Dari pengertian di atas, nampaklah bahwa Al-Hisbah merupakan salah satu badan pelaksana dari kekuasaan kehakiman dalam Hukum Islam. Hisbah bertugas untuk mengawasi setiap orang yang melakukan kejahatan dan juga pejabat yang berwenang memeriksa dan menggeledah bagi pelaku pemungkaran dan sekaligus sebagai penuntut Umum. Dengan demikian bila dilihat dari tugas dan wewenangnya, maka Al-Hisbah adalah sama dengan Penuntut Umum yang dikenal dalam Kitab Undang-undang Hukum Acara Pidana (KUHAP) dengan istilah kejaksaan.



[1] Thariq Muhammad As-Suwaidan, Melahirkan Pemimpin Masa Depan (terj. M. Habiburrahim), (Jakarta: Gema Insani Press, 2005), hlm. 51.

[2]Al Yasa’Abubakar, Hukum Pidana Islam di Propinsi Nanggroe Aceh Darussalam, Edisi Pertama, (Banda Aceh: Dinas syari’at Islam Propinsi NAD, 2006), hlm. 103.

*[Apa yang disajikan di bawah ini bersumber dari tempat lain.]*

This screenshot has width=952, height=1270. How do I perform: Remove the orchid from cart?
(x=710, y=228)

[3] Abdul Halim Hasan, Tafsir Al-Ahkam, (Jakarta: Kencana Prenada Media Group, 2006), hlm. 567.

[4] Syibli Nu’many, Umar Yang Agung, Sejarah dan Analisa Kepemimpinan Khalifah II, (terj. Karsidjo Djojosuarno), (Bandung: Pustaka Salman ITB, 1983), hlm. 324.
[5] Al-Faqih Abul Lats As-Samarqandi, Tanbihul Ghafilin Nasehat Bagi Yang Lalai (terj. Abu Zuhaidah), (Jakarta: Pustaka Amani, 1999), hlm. 154.

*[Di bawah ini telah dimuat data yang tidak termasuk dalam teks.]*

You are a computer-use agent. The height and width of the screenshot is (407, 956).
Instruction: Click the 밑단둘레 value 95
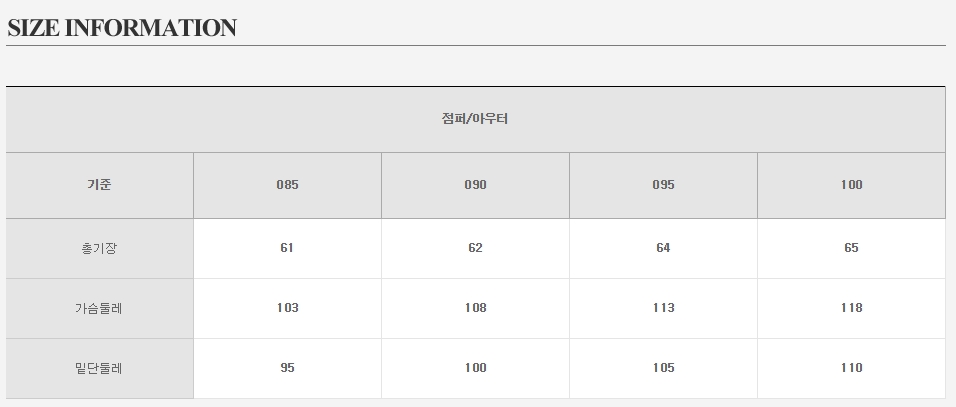coord(287,368)
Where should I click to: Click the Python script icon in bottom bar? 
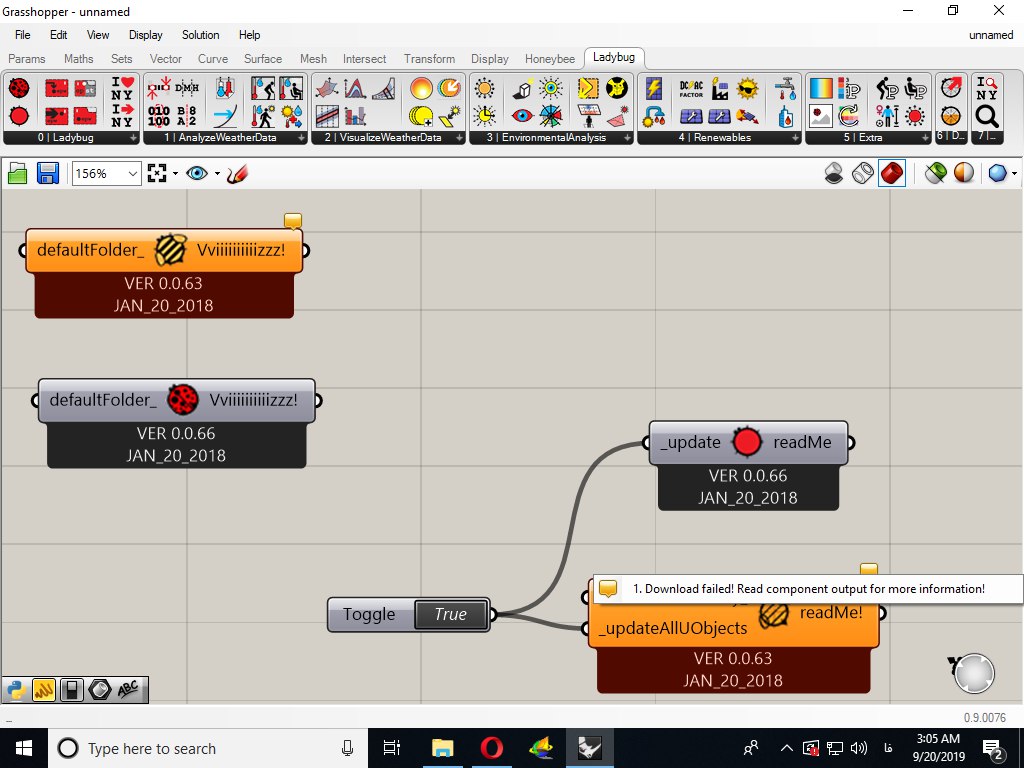click(x=16, y=690)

[6] Syahid Sayyid Quthb, Tafsir Fi Zhilalil Qur’an di Bawah Naungan Al-Qur’an (terj. As’ad yasin dkk.,), (Jakarta: Gema Insani Press, 2001), hlm. 184.

[7] Al-Faqih Abul Lats As-Samarqandi, Tanbihul Ghafilin Nasehat Bagi Yang Lalai (terj. Abu Zuhaidah), (Jakarta: Pustaka Amani, 1999), hlm. 154.

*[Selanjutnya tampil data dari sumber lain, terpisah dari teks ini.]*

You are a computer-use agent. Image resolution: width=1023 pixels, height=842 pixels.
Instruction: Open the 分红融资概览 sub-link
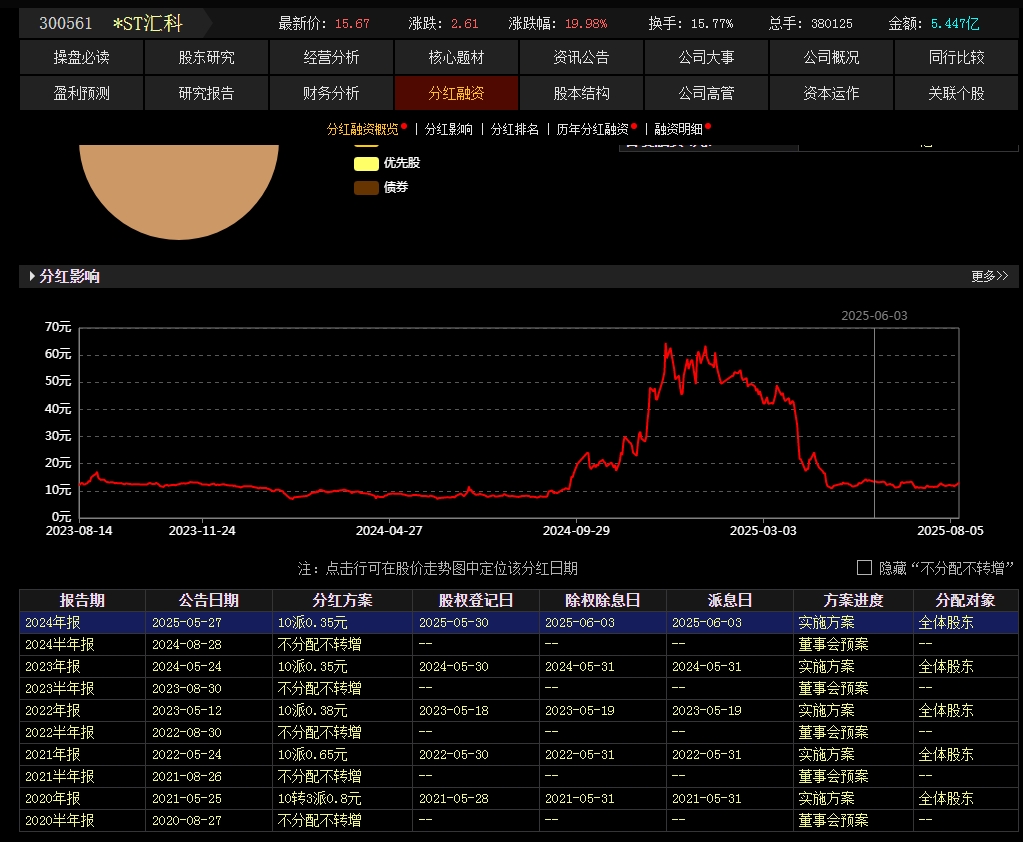pyautogui.click(x=362, y=129)
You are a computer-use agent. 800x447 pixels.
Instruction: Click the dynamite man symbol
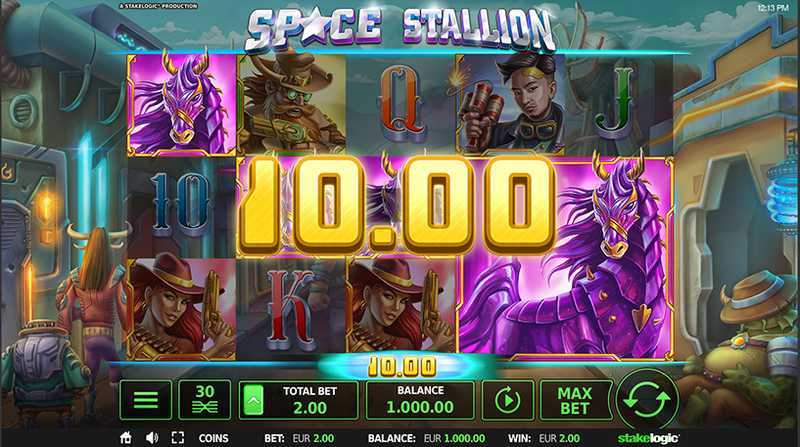point(510,105)
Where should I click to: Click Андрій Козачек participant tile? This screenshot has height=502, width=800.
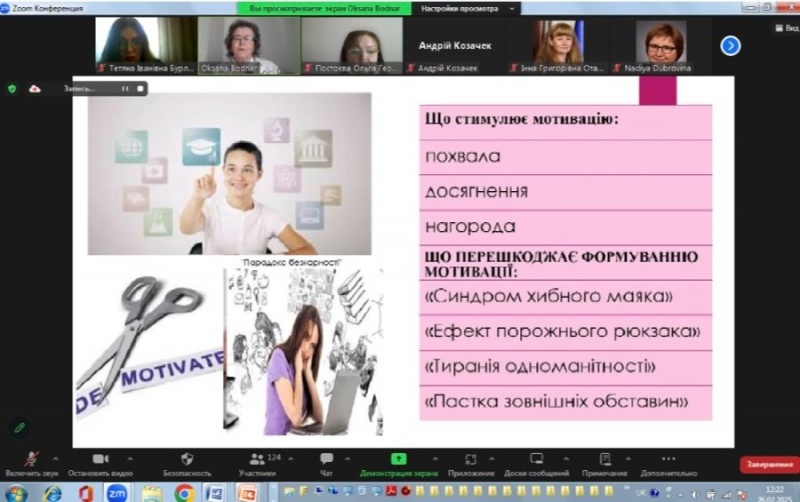click(445, 45)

[8] Wahbah Al-Zuhaili, Al-Fiqh Al-Islami Wa-Adillatuhu, Jilid VI,S (terj. Ahmad Shahbari Salamon), (Selangor: Percetakan Dewan Bahasa dan Pustaka, 1997), hlm. 850.

[9] Ibid. hlm., 851.

[10] Abu Hasan ‘Ali bin Muhammad bin Habib,  Al-Ahkam Al-Sulthaniyah, (terj. Mustafa Al-Haby), (Mesir: 1973), hlm. 242.

[11] Wahbah Al-zuhaili, Al-Fiqh Al-Islami Wa-Adillatuhu, Jilid VI, hlm. 853.

[12] Atiyah Mustafa, Al-Qadla’ Fi al-Islam, cet.II, jami al-Huquq Mahfudah lilmu allif, Syirkah al-Ausat, 1966, hlm. 183.

[13] Keputusan Gubernur Provinsi NAD Nomor 01 Tahun 2004 tentang Pembentukan Organisasi dan Tata Kerja Wilayatul Hisbah, Bab I (Ketentuan Umum), Angka 7.